• [Dataset entries]
--------------------------------------------------

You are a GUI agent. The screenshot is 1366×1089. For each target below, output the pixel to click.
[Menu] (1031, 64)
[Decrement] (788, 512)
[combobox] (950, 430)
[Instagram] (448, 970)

--------------------------------------------------

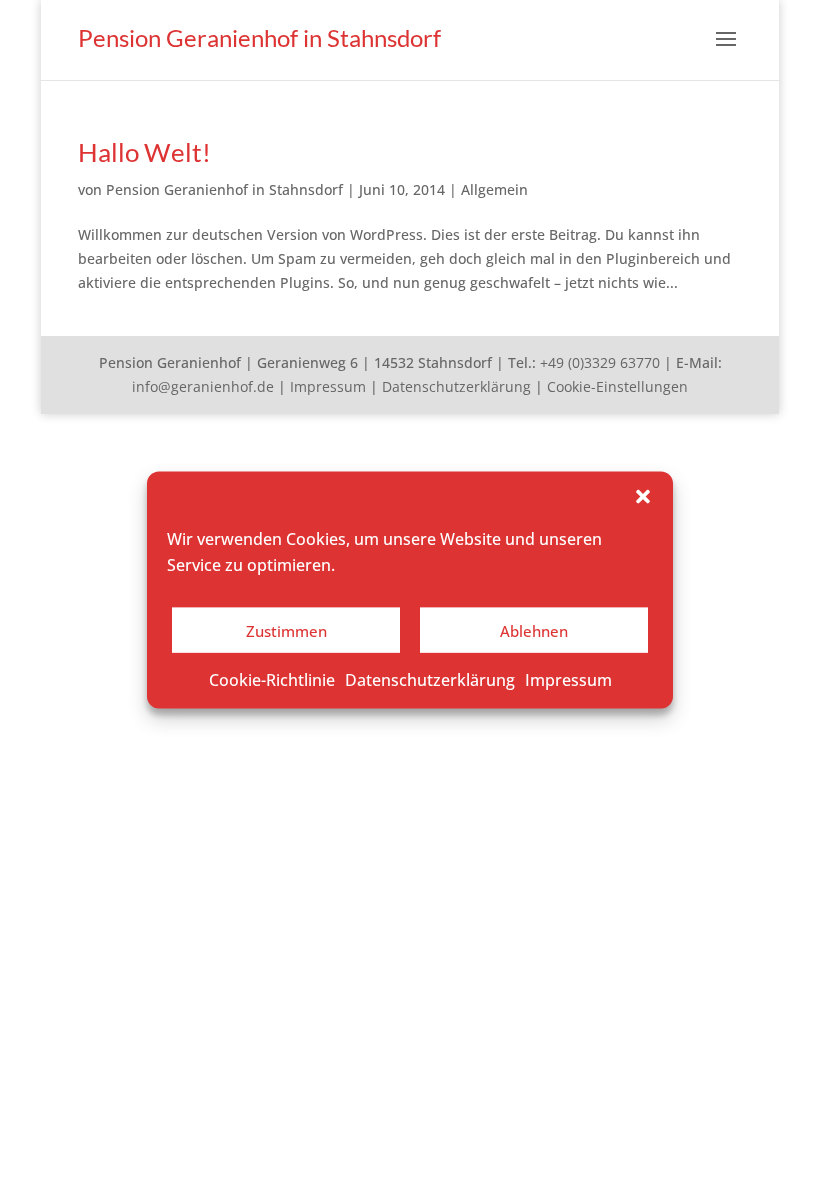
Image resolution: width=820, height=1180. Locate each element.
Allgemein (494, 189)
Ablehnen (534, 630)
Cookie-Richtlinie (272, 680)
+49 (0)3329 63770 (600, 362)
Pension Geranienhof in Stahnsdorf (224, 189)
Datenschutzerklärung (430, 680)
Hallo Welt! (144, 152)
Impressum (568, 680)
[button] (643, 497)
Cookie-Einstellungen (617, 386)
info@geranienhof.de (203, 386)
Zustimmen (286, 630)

--------------------------------------------------

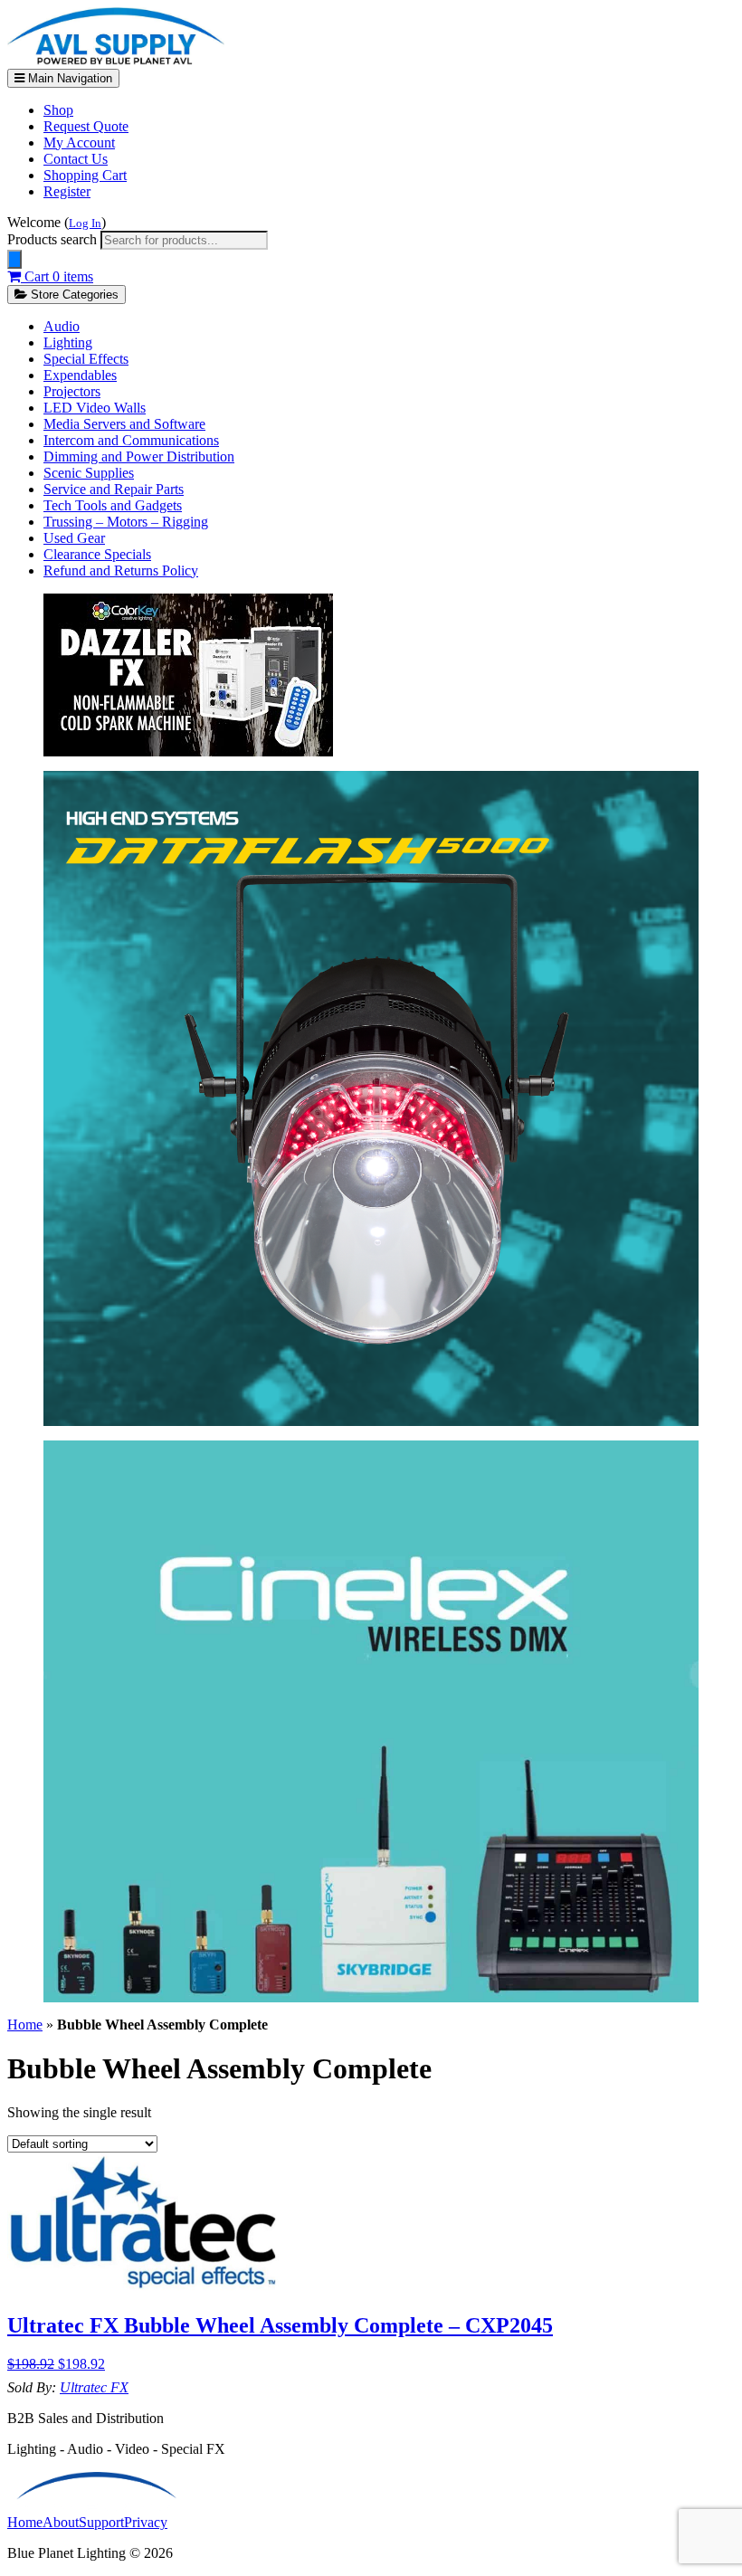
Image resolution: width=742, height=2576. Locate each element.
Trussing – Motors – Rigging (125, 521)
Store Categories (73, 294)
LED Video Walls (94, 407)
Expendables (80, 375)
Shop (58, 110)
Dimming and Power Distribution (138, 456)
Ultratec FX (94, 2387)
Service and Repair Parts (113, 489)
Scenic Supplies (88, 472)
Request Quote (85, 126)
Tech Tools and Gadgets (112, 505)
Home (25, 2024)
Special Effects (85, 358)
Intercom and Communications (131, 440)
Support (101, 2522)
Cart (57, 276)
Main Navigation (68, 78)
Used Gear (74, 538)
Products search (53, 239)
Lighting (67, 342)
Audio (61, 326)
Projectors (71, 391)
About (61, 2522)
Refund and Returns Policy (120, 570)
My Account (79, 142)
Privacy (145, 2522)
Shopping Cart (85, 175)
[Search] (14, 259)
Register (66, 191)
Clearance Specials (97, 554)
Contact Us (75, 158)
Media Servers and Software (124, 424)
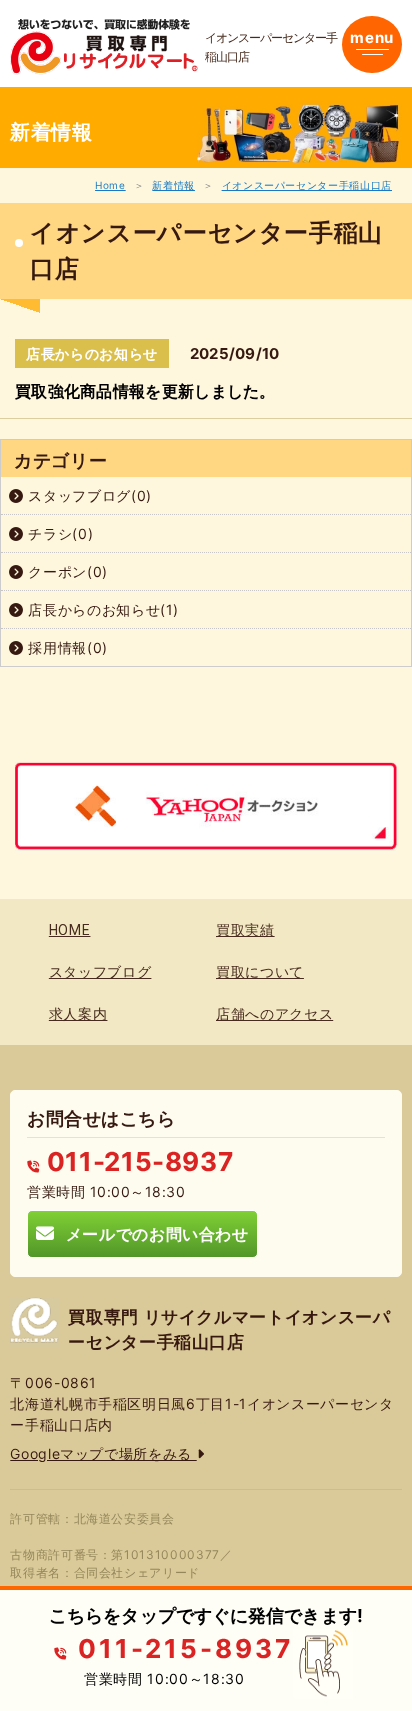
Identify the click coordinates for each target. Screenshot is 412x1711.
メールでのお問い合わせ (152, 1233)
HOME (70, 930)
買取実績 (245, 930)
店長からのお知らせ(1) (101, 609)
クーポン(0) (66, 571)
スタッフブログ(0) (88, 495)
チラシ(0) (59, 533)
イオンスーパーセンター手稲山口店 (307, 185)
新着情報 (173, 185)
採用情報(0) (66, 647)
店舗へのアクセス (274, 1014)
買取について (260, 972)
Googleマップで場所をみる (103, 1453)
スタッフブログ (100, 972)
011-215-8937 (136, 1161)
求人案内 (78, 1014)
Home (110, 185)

--------------------------------------------------

• [What is being asked]
What you give back should be only the lines of the records above, starting at the line with "You are a GUI" and ending at the line with "[Instagram] (448, 970)", restated word for word.

• [Written answer]
You are a GUI agent. The screenshot is 1366×1089. For each target below, output the pixel to click.
[Menu] (1031, 64)
[Decrement] (788, 512)
[combobox] (950, 430)
[Instagram] (448, 970)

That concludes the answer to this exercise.